People talk about how women don’t want problems solved, they just want validation. When I see somebody who wants validation for their invalid behavior I refuse to play. If she’ll change the invalid behavior I’ll be full of support. If she just wants a pity-rag, she should get a stuffed animal; humans in general and friends in particular shouldn’t be misused like that.

Nobody gains when she whines and you enable.

One of the lines of complaint though IS all of the stuff she is doing that isn’t working. What she has been eating and not eating, exercise she has been doing, etc. Unfortunately, her results have been non-existent and she is understandably discouraged.

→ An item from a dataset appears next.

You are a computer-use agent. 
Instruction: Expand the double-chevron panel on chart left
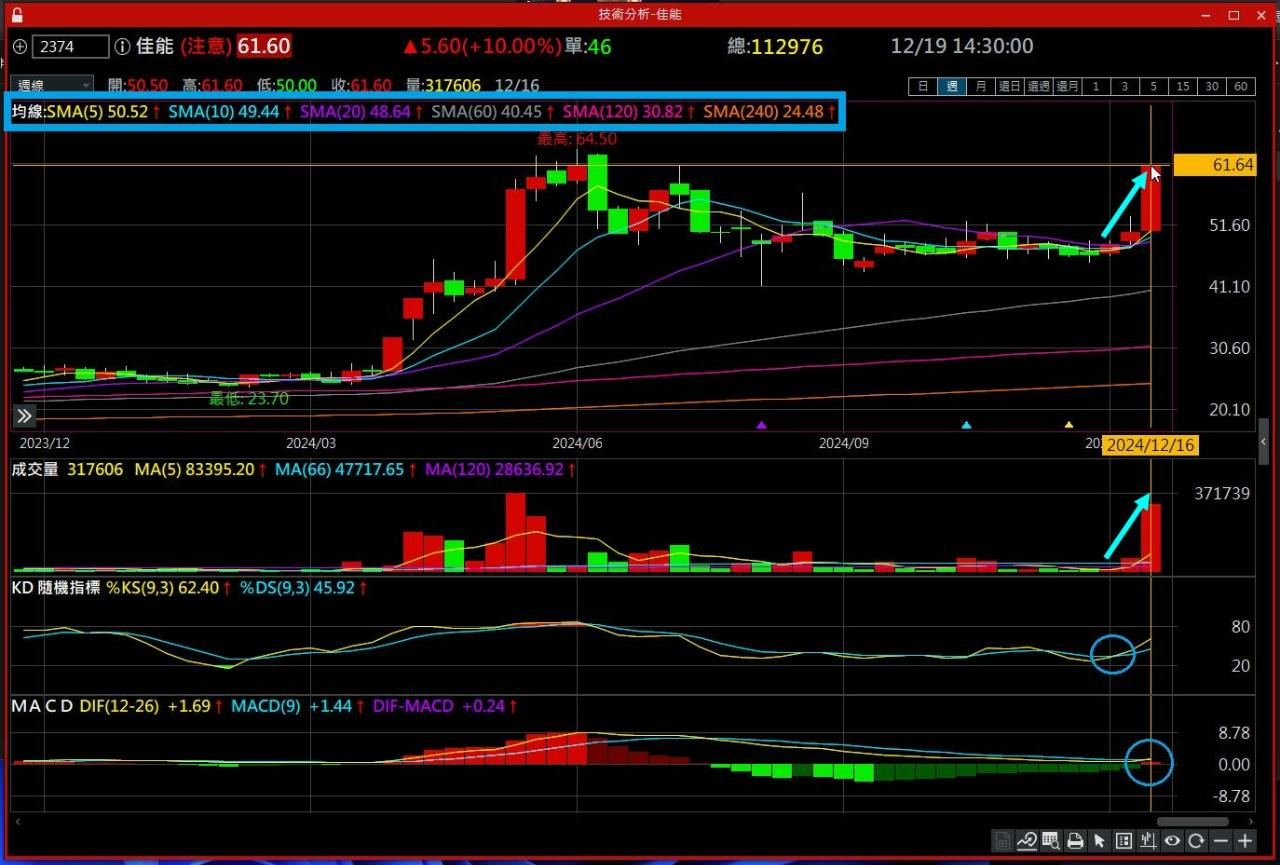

I’d rather just provide the validation than lose a friend. How should it go to make her feel validated?

Maybe say something like:

“I’m sorry you feel this way. How can I help?”

I’m seeing two very separate dialogues here.

The OP asked, “How can I steer the conversation away from this tiresome topic.” And that’s easy: “Hey, can we change the subject? Thanks.”

But many here are answering a different, unasked question: “How can I help my friend with her psychological self-image difficulties stemming from being overweight and obsessively insecure about it?” That’s very different, and not easy at all.

This doesn’t sound exactly like the problem with the OP’s friend. Pre-emptive self-criticism isn’t a really good idea anyway, but who would do it over and over, again and again? Once, maybe. “Yes, I know I’m overweight, but you don’t have to worry about offending me by anything you might say.” That’s a relatively polite way of avoiding conversational difficulties. But, “I’m fat. God, I’m fat. I’m so fat. I gained two pounds today. I’m really hot today, but that’s because I’m fat…”

That isn’t healthy.

That’s a very good answer to the first question: “How do I steer the conversation away.” It doesn’t address the second question…but that question only arose secondarily in this thread.

I think this is a very sensible way of changing the subject.

And that’s a pretty good way to start the difficult work of addressing the second question, “How do I help my friend?” Directly asking them, “How can I help you?” is blunt, and it might not work. It might just trigger a whole new round of self-abusive passive-aggressive non-answers. “Oh, nobody can help me. I’m so fat.” But it might, with effort and care and some leverage, lead to some actually helpful paths of dialogue.

Well, I did actually ask two questions, the first one in the title.

You can always do this.

Are you a man or a woman OP? Do women talk constantly with men about how fat they look, I thought they mostly only did that with each other.

As someone who used to get caught up in the trap of constantly rehashing the same issues (and ignoring advice people gave me) I don’t know what the answer is. I think the person just wants their pain validated. But I have no idea if even that will help much.

Having to hear about fat all the time is just more way being a women means being treated inappropriately by others, even other women.

Women are told that only have value if they look good enough, so obsession with appearance is a natural consequence, but I don’t want to participate in that type of discussion even when it has nothing to do with weight.

I am a woman, but under the new rules, maybe not.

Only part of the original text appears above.